- _RAW RECORDS_:
'''
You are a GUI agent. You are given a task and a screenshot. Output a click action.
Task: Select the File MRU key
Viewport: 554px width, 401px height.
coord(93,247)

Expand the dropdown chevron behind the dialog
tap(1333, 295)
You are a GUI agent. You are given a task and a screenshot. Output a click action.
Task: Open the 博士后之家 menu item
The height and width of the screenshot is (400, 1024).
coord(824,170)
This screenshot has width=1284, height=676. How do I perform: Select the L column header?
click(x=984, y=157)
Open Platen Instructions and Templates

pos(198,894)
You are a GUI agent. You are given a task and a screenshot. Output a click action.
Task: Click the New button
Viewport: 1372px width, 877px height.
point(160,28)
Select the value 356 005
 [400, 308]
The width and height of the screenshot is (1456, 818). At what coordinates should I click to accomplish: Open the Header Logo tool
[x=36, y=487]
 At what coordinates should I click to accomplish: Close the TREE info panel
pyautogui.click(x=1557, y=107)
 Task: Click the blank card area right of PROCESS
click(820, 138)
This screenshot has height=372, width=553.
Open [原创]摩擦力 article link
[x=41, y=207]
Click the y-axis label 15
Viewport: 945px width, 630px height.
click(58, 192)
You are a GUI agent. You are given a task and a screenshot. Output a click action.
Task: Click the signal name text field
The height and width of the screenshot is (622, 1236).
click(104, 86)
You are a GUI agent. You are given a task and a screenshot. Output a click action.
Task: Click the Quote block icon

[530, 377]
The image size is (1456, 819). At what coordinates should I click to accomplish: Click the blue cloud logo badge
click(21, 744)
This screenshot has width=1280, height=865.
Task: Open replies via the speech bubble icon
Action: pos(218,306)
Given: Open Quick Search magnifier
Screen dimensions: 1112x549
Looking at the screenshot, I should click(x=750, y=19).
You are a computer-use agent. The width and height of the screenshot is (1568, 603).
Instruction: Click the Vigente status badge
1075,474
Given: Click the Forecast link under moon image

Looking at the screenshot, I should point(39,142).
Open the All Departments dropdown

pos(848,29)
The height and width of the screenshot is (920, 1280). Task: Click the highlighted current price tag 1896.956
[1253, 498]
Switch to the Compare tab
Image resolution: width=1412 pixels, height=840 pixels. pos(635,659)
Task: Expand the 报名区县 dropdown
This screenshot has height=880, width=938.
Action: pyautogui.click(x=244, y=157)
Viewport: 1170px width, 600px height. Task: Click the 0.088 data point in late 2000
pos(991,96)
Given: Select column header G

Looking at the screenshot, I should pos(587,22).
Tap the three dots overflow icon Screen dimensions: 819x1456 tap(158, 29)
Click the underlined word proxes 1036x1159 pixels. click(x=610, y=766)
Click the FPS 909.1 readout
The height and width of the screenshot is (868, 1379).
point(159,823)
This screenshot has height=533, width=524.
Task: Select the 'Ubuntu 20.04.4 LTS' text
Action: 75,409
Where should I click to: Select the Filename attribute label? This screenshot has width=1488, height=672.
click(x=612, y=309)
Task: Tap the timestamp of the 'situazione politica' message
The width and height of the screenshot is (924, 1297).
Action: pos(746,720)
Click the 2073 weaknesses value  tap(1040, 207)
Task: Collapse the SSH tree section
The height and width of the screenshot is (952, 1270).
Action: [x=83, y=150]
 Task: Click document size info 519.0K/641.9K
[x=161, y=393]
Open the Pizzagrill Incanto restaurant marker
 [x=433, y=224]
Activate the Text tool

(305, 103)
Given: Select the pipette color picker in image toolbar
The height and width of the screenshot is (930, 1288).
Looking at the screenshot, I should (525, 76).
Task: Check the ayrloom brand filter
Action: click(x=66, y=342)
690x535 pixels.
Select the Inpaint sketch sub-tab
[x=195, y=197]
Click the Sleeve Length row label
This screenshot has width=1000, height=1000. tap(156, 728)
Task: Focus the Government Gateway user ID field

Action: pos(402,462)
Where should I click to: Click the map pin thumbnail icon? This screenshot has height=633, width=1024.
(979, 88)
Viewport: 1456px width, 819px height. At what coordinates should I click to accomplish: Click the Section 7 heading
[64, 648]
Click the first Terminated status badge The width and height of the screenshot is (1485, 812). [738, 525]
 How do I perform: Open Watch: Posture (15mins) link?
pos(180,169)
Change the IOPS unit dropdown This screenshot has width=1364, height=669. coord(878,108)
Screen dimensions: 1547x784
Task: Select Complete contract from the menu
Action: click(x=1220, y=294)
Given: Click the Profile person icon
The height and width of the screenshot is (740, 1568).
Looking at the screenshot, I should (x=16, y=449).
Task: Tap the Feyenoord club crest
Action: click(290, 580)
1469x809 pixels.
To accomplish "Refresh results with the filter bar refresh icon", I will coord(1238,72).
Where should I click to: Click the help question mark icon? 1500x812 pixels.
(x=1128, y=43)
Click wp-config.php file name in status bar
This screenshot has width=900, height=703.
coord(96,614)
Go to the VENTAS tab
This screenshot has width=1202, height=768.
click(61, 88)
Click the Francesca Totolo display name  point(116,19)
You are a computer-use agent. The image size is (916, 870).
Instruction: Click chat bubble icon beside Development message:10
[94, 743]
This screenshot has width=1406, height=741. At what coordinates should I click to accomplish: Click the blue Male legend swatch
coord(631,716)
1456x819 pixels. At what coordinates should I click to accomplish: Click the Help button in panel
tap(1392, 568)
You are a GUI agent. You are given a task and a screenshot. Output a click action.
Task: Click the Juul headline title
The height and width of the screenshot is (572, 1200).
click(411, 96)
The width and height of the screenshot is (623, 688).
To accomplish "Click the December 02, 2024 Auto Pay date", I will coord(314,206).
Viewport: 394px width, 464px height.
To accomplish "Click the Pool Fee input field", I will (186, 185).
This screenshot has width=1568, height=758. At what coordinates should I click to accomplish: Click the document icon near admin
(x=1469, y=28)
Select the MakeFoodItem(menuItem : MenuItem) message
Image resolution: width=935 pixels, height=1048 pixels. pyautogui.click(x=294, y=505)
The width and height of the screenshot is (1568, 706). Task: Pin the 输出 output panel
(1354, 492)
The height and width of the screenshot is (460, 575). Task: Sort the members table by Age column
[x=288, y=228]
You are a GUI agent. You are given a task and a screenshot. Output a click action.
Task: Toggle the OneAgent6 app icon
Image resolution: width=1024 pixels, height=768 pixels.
'''
- _WHAT TO PRODUCE_: Which lines in the rows above contain the word "column"? Copy each such line in full, matching case exactly.

- _RESULT OF THE EXERCISE_:
This screenshot has width=1284, height=676. How do I perform: Select the L column header?
Given: Select column header G
The height and width of the screenshot is (460, 575). Task: Sort the members table by Age column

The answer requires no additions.